Black's Law Dictionary, Sixth Edition, p. 1154:

Plenary.  Full, entire, complete, absolute, perfect, unqualified.  Mashunkashney v. Mashunkashney, 191 Okl. 501, 134 P.2d 976, 979.

[Black's Law Dictionary, Sixth Edition, p. 1154]


Madden v. Commonwealth of Kentucky, 309 U.S. 83 (1940):

"In the states, there reposes the sovereignty to manage their own affairs except only as the requirements of the Constitution otherwise provide. Within these constitutional limits the power of the state over taxation is plenary."

[Madden v. Commonwealth of Kentucky, 309 U.S. 83 (1940)]

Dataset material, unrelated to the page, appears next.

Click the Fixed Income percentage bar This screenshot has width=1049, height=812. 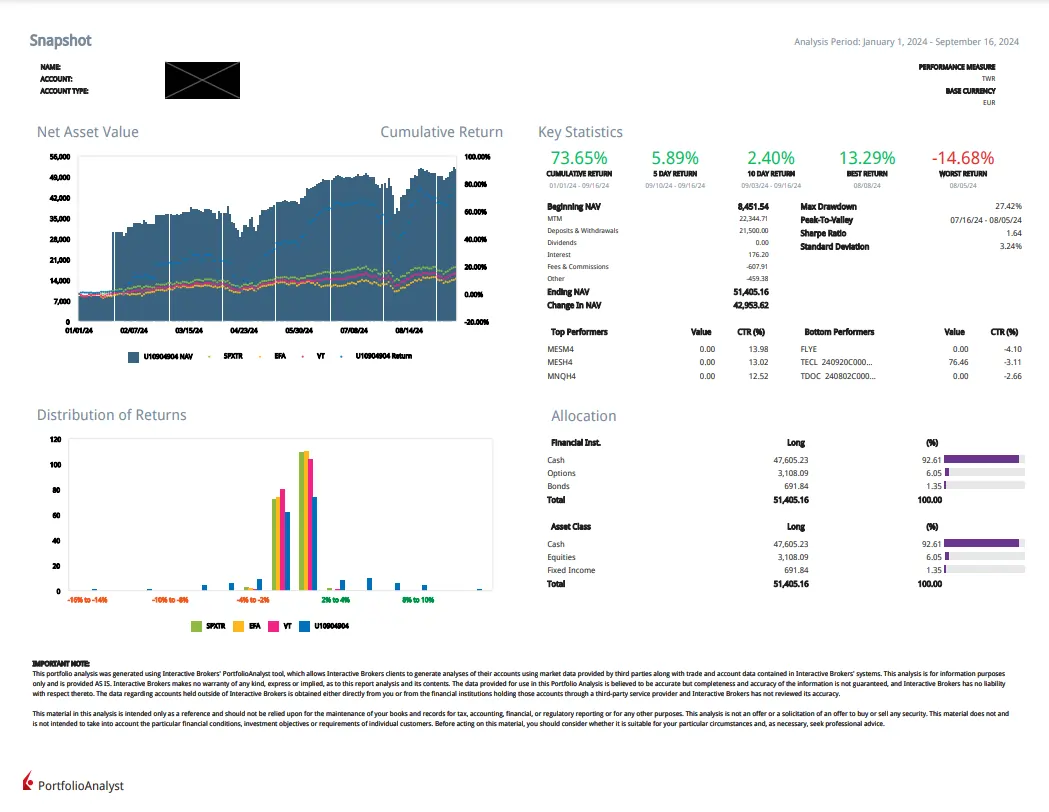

Lyeth v. Hoey, 305 US 188, 59 S. Ct 155 (1938):

"In dealing with the meaning and application of an act of Congress enacted in the exercise of its plenary power under the Constitution to tax income and to grant exemptions from that tax, it is the will of Congress which controls, and the expression of its will, in the absence of language evidencing a different purpose, should be interpreted 'so as to give a uniform application to a nation-wide scheme of taxation'. Burnet v. Harmel, 287 U.S. 103, 110 , 53 S.Ct. 74, 77. Congress establishes its own criteria and the state law may control only when the federal taxing act by express language or necessary implication makes its operation dependent upon state law. Burnet v. Harmel, supra. See Burk-Waggoner Oil Association v. Hopkins, 269 U.S. 110, 111 , 114 S., 46 S.Ct. 48, 49; Weiss v. Wiener, 279 U.S. 333 , 49 S.Ct. 337; Morrissey v. Commissioner, 296 U.S. 344, 356 , 56 S.Ct. 289, 294. Compare Crooks v. Harrelson, 282 U.S. 55, 59 , 51 S.Ct. 49, 50; Poe v. Seaborn, 282 U.S. 101, 109 , 110 S., 51 S.Ct. 58; Blair v. Commissioner, 300 U.S. 5, 9 , 10 S., 57 S.Ct. 330, 331."